Scandalo e cattivo esempio: come si possono portare i bambini a vedere una cosa del genere, come si possono deformare le loro giovani menti con questo scempio di spettacolo, come si può rischiare che ritengano il principe un esempio: dei genitori responsabili devono temere il principe di Biancaneve almeno quanto i nostri genitori temevano gli spacciatori fuori dalle scuole.
Il San Francisco Gate – un giornale evoluto per cittadini evoluti che tirano su figli evoluti: sono certa che nessun bambino di San Francisco osi pensar male d’un’eroina ecologista – ha scritto che il bacio del principe «certo non può essere vero amore, visto che solo uno dei due sa cosa stia succedendo». Oltretutto il settore Biancaneve di Disneyland è appena stato ristrutturato, com’è venuto in mente agli incoscienti responsabili di eliminare la morte della vecchia strega (che invece era perfettamente nello spirito dei tempi: maccartismo fiabesco) e non il bacio predatorio? «Non avevamo già stabilito che non andava bene insegnare ai bambini a baciarsi se non era stato stabilito un consenso da entrambe le parti?»
Ho quindi pensato di avvertire della lacuna i genitori di maschi che conosco: ma tu tuo figlio l’hai educato a non limonare comatose? Non è che come vede una priva di conoscenza le infila la lingua in gola? Magari da piccolo gli hai fatto vedere Biancaneve e gli hai confuso l’etica. Ho cercato di fare dei milanesi degli abitanti di San Francisco.
I più deteriormente europei hanno relativizzato: quel bacio le salva la vita, no?
Cosa c’entra, santo cielo, mica vorrai che la tapina viva con la consapevolezza della violazione della sua epiglottide perpetrata da un maschio bianco abusante.

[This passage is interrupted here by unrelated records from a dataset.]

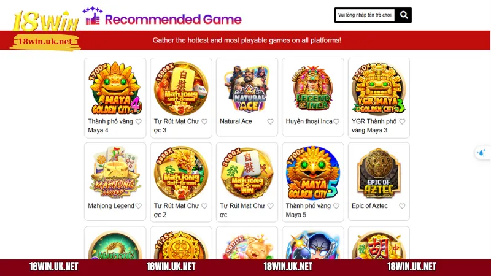Image resolution: width=491 pixels, height=276 pixels.
Task: Favorite Huyền thoại Inca with heart icon
Action: [x=336, y=121]
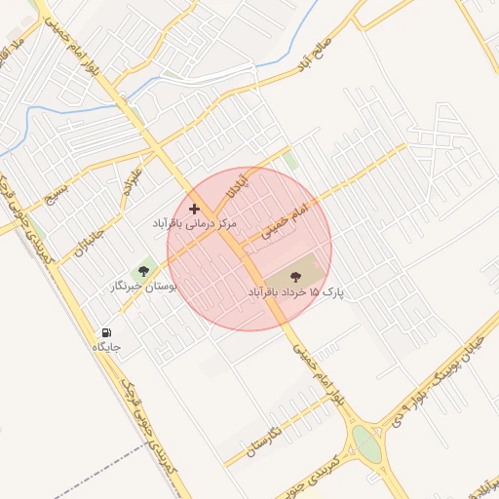499x499 pixels.
Task: Click the green oval roundabout island
Action: coord(366,444)
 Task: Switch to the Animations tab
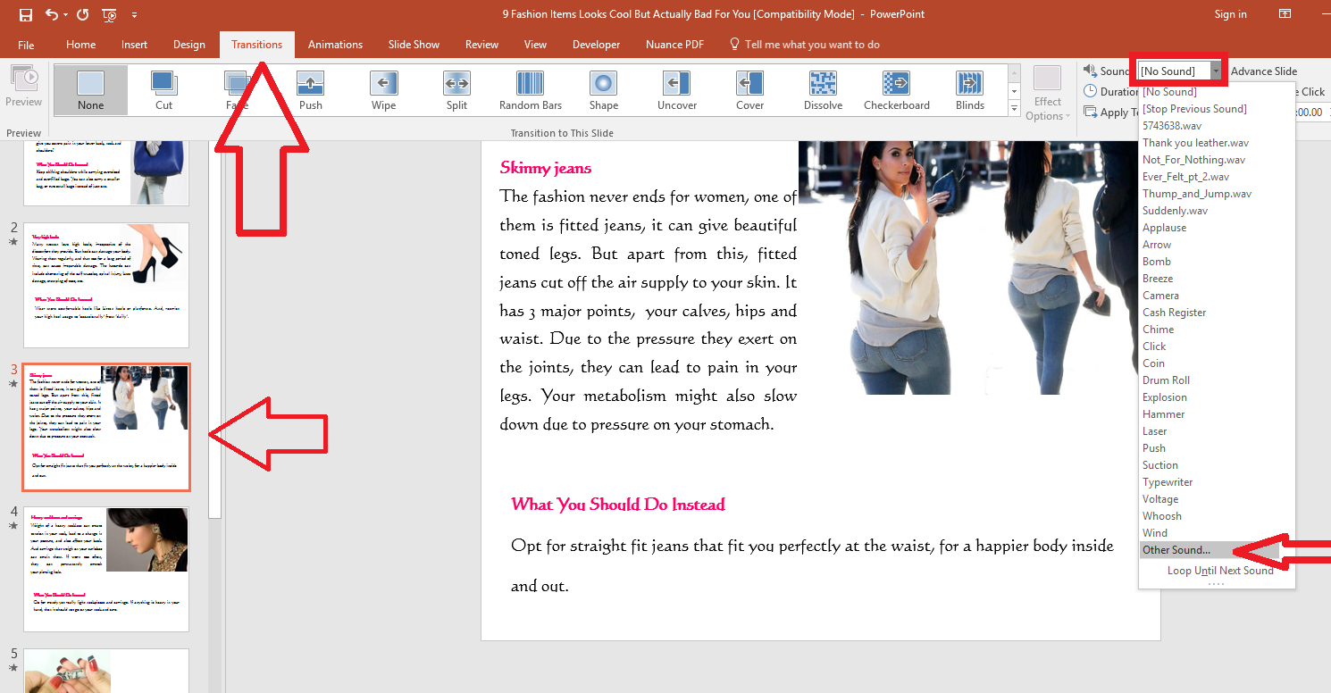tap(335, 44)
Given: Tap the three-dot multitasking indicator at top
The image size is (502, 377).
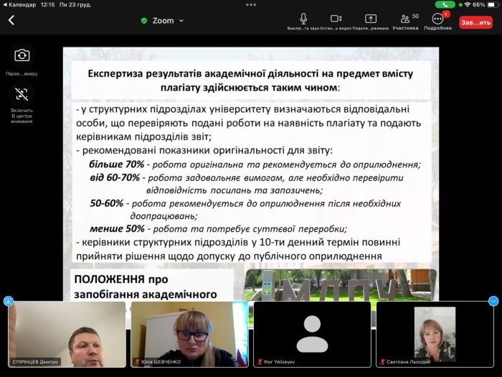Looking at the screenshot, I should pos(250,4).
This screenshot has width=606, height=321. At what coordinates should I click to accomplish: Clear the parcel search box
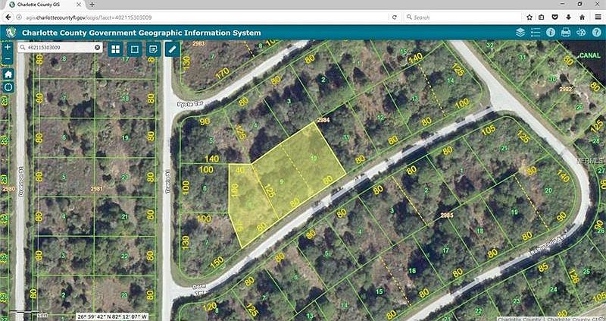98,47
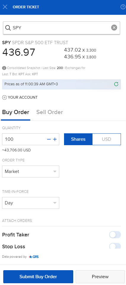Decrease quantity with the minus button
This screenshot has width=126, height=285.
click(x=49, y=139)
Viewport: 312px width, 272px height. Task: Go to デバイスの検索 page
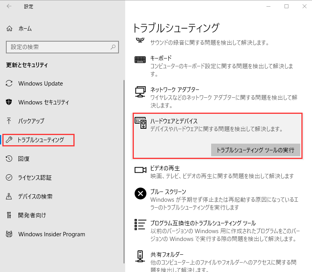[x=35, y=196]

Ma sennò sarebbe morta, insiste il padre medio riflessivo di questo paese immorale. Mi scaldo, mi metto nei panni di Biancaneve, che campa cent’anni, sì, ma sempre sentendo in bocca il sapore schifoso della lingua felpata del principe indesiderato. Vengo accusata di non conoscere i fondamentali della principitudine: si sa che l’alito del principe azzurro sa di violetta. E all’improvviso un vagone di madeleine: quello spot novecentesco il cui slogan era «io ce l’ho profumato». Oggi darebbero al pubblicitario il 41 bis.

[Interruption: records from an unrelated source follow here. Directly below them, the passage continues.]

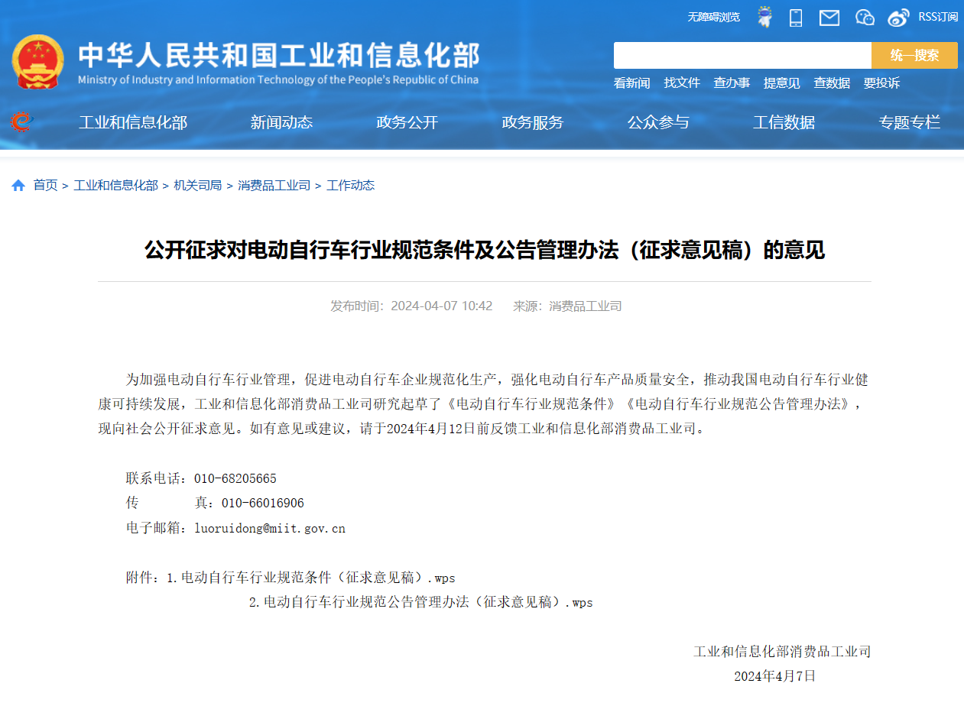Click into the search input field
The width and height of the screenshot is (964, 706).
[742, 56]
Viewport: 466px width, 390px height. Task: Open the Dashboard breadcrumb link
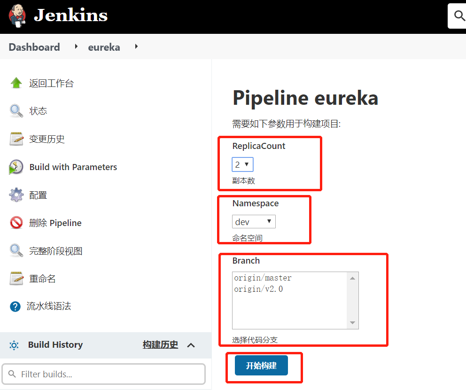[34, 47]
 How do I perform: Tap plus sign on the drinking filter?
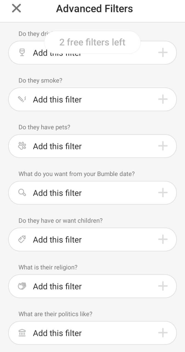click(x=163, y=53)
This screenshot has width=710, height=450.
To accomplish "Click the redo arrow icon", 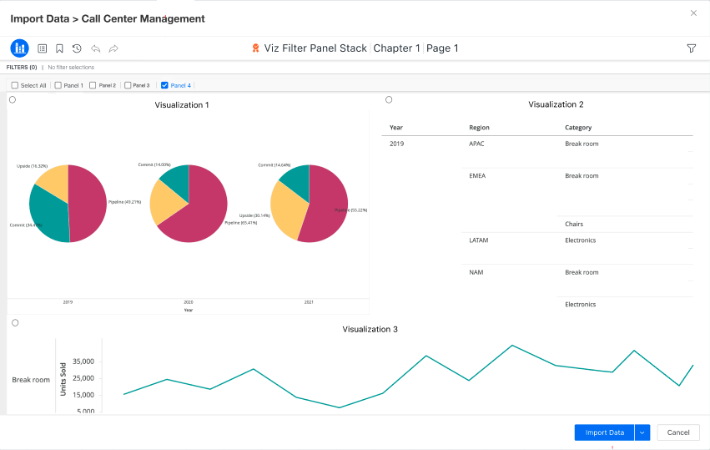I will coord(113,48).
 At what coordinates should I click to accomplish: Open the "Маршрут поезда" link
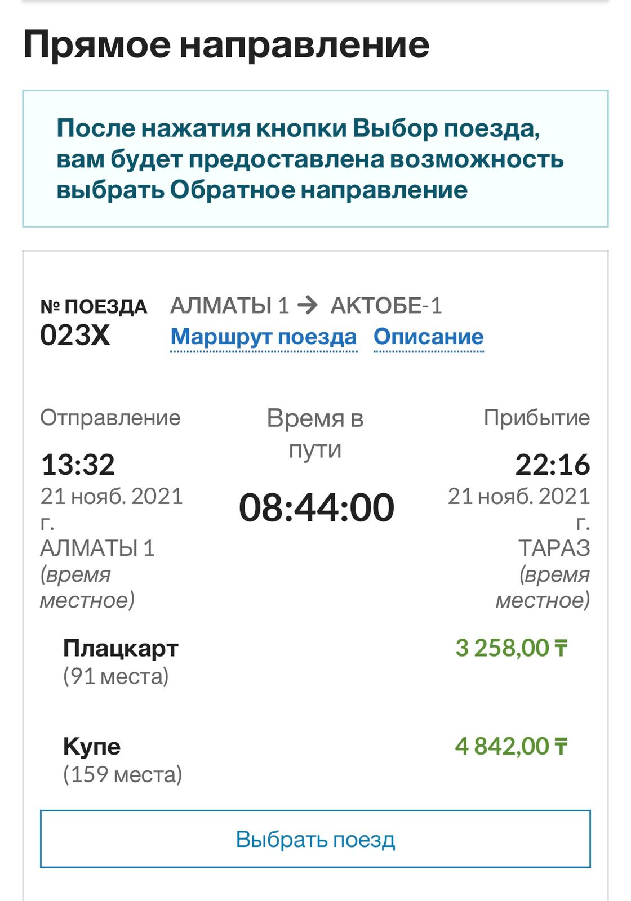pyautogui.click(x=264, y=337)
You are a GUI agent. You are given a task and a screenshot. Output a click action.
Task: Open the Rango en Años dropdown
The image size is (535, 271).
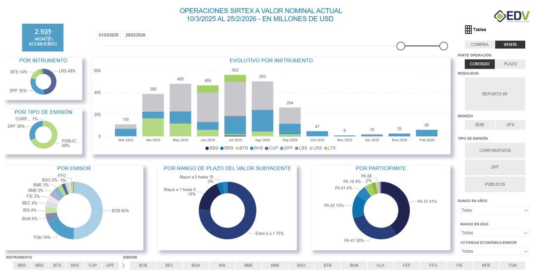tap(494, 210)
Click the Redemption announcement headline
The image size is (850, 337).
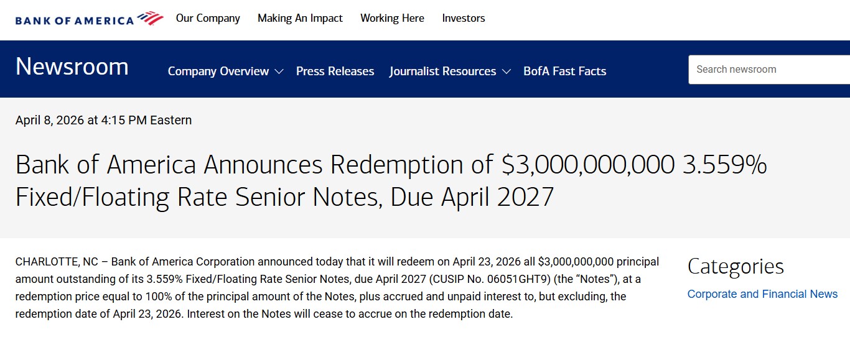(391, 180)
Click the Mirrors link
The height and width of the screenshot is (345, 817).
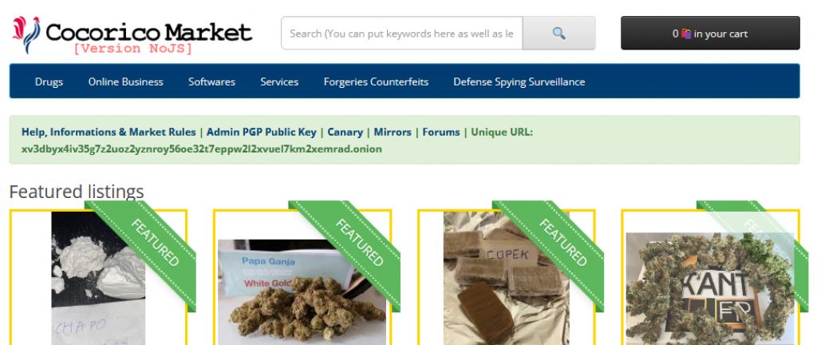coord(393,132)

Mio figlio mi ha detto che ieri una ragazzina si è addormentata in classe, mi riferisce una madre preoccupata. Presto, ripristiniamo la didattica a distanza, non possiamo rischiare che una botta di sonno mini le fondamenta della civiltà, che qualche odiatore di Greta dirotti le proprie energie represse su una compagna dormiente baciandola come un bruto disneyano.
Mi preoccupano soprattutto gli ospedali. Questa prole d’una sinistra inattrezzata alle nuove priorità va a trovare un parente, i genitori si distraggono un attimo, ed eccolo lì, il piccolo pervertito, a baciare una paziente comatosa. Per fortuna c’è la pandemia e negli ospedali non ti fanno entrare a far visita. Per fortuna c’è la pandemia e, se anche ti trovi nella stanza d’una dormiente intossicata da mele avvelenate, quella avrà la mascherina e tu pure: due ostacoli che tengono separate la tua pervertita lingua e la sua innocente epiglottide. Per fortuna non ci vaccinano abbastanza da toglierci le mascherine. Né per mangiare mele avvelenate, né per incrociare lingue, né per andare a cene alle quali i figli dicano cose impresentabili (o tentino l’imposizione della lingua alle innocenti figlie dei padroni di casa, e tutto perché una volta passava Biancaneve in tv e non abbiamo spento in fretta).